→ ASSIGNED TASK: Line by line, output everything from the one that contains "Task: Click the N" through the end of the material below, exactly as written and with no pictures.
+---+
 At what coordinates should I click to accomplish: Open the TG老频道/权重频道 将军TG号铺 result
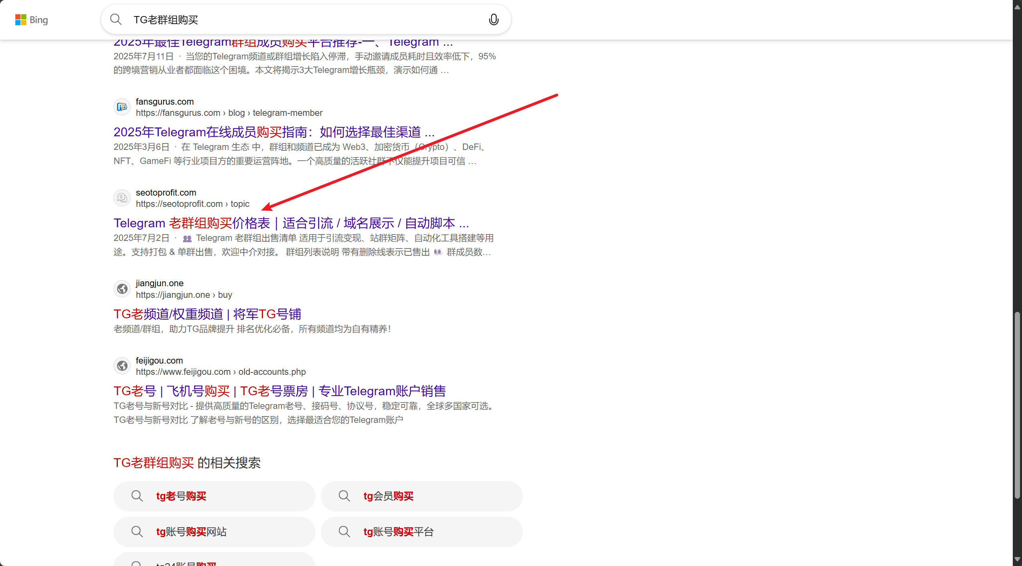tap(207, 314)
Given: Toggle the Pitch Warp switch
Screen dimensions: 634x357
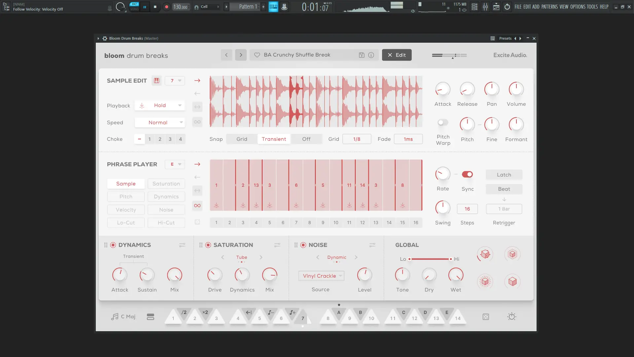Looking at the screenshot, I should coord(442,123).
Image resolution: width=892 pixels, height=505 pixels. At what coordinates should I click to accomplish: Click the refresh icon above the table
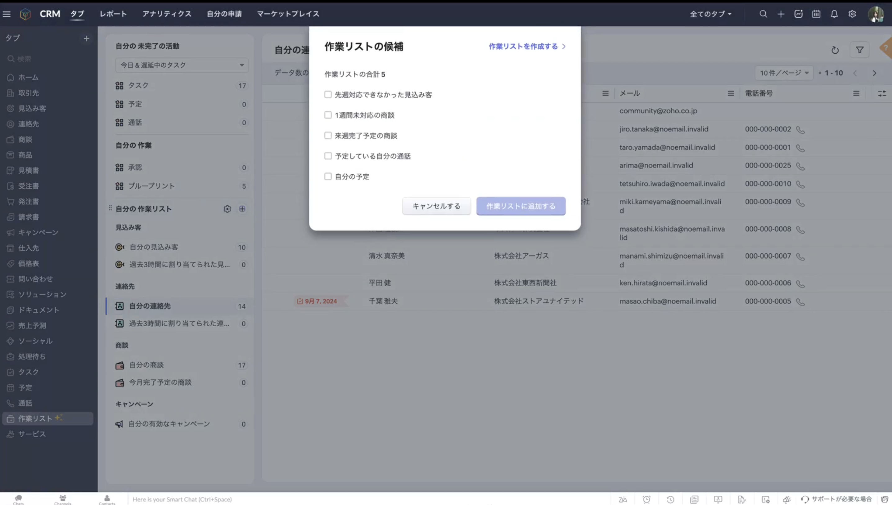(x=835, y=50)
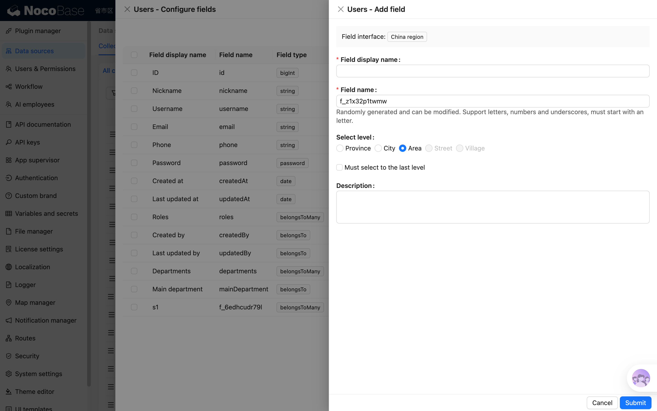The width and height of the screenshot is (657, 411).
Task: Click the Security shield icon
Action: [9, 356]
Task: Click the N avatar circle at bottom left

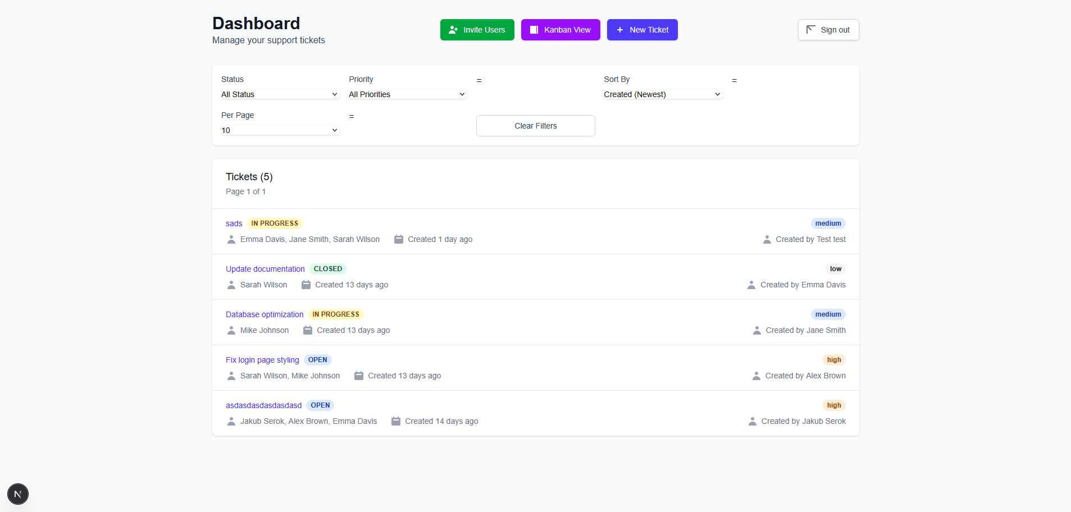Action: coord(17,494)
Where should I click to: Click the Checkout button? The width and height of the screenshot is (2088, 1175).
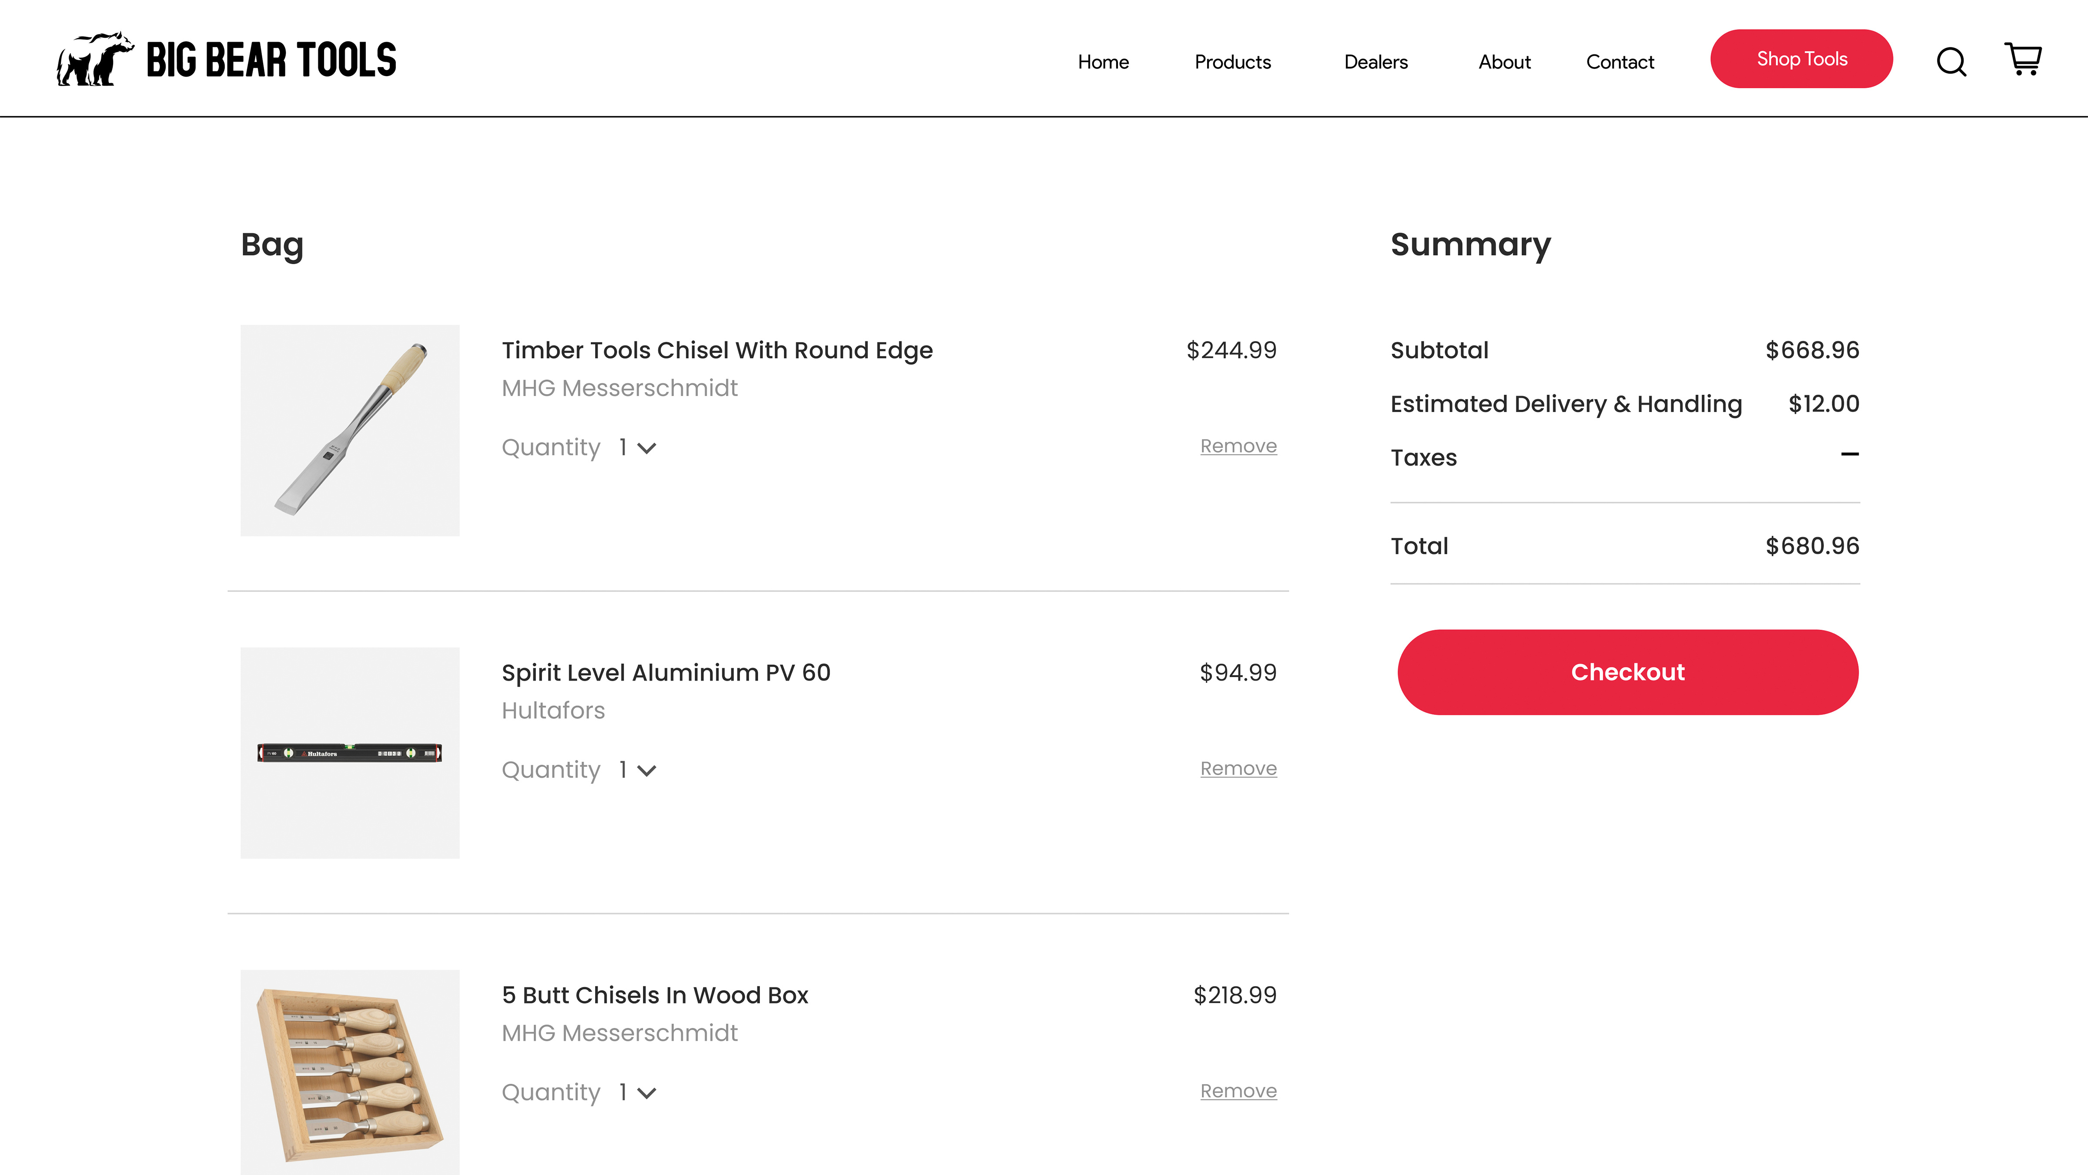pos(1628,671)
+---+
→ REPLY TO THE TASK:
Task: Click the N avatar circle at bottom left

Action: coord(17,494)
Where should I click to: Click the Checkout button? The width and height of the screenshot is (2088, 1175).
pos(1628,671)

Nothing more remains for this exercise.